PROBLEM DETAILS — Copy out the entries exactly. Print them in full.

[Stored data]
====

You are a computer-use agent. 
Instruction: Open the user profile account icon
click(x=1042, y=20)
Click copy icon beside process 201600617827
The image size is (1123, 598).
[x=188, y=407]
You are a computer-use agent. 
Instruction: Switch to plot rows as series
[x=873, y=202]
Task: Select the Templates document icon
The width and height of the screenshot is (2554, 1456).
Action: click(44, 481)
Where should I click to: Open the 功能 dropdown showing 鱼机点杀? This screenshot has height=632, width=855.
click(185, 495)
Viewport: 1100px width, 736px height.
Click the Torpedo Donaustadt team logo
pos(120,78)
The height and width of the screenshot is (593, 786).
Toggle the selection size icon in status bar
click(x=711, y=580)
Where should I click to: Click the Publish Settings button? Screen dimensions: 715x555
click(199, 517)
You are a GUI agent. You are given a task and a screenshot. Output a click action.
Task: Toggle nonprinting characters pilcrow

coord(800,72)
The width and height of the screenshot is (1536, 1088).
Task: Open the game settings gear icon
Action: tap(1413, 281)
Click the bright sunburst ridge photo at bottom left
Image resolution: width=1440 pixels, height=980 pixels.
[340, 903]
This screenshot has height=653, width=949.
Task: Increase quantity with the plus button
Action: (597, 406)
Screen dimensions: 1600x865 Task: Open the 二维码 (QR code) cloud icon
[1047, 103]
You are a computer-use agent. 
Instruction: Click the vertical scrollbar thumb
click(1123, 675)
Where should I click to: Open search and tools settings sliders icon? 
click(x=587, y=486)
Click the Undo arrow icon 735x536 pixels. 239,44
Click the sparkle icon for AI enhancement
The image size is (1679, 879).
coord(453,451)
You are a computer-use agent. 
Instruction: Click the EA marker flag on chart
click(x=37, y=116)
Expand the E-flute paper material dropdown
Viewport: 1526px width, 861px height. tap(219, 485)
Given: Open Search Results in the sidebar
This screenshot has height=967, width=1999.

====

ANSWER SECTION —
You are a computer-use agent. 
Instruction: Open the user profile account icon
click(x=1042, y=20)
Click copy icon beside process 201600617827
The image size is (1123, 598).
[x=188, y=407]
You are a computer-use agent. 
Instruction: Switch to plot rows as series
[x=873, y=202]
Task: Select the Templates document icon
The width and height of the screenshot is (2554, 1456).
Action: click(44, 481)
Where should I click to: Open the 功能 dropdown showing 鱼机点杀? This screenshot has height=632, width=855.
click(185, 495)
Viewport: 1100px width, 736px height.
Click the Torpedo Donaustadt team logo
pos(120,78)
The height and width of the screenshot is (593, 786).
Toggle the selection size icon in status bar
click(x=711, y=580)
Where should I click to: Click the Publish Settings button? Screen dimensions: 715x555
click(199, 517)
You are a GUI agent. You are given a task and a screenshot. Output a click action.
Task: Toggle nonprinting characters pilcrow

coord(800,72)
The width and height of the screenshot is (1536, 1088).
Task: Open the game settings gear icon
Action: tap(1413, 281)
Click the bright sunburst ridge photo at bottom left
Image resolution: width=1440 pixels, height=980 pixels.
[340, 903]
This screenshot has height=653, width=949.
Task: Increase quantity with the plus button
Action: (597, 406)
Screen dimensions: 1600x865 Task: Open the 二维码 (QR code) cloud icon
[1047, 103]
You are a computer-use agent. 
Instruction: Click the vertical scrollbar thumb
click(1123, 675)
Where should I click to: Open search and tools settings sliders icon? 
click(x=587, y=486)
Click the Undo arrow icon 735x536 pixels. 239,44
Click the sparkle icon for AI enhancement
The image size is (1679, 879).
coord(453,451)
You are a computer-use agent. 
Instruction: Click the EA marker flag on chart
click(x=37, y=116)
Expand the E-flute paper material dropdown
Viewport: 1526px width, 861px height. tap(219, 485)
Given: Open Search Results in the sidebar
This screenshot has height=967, width=1999.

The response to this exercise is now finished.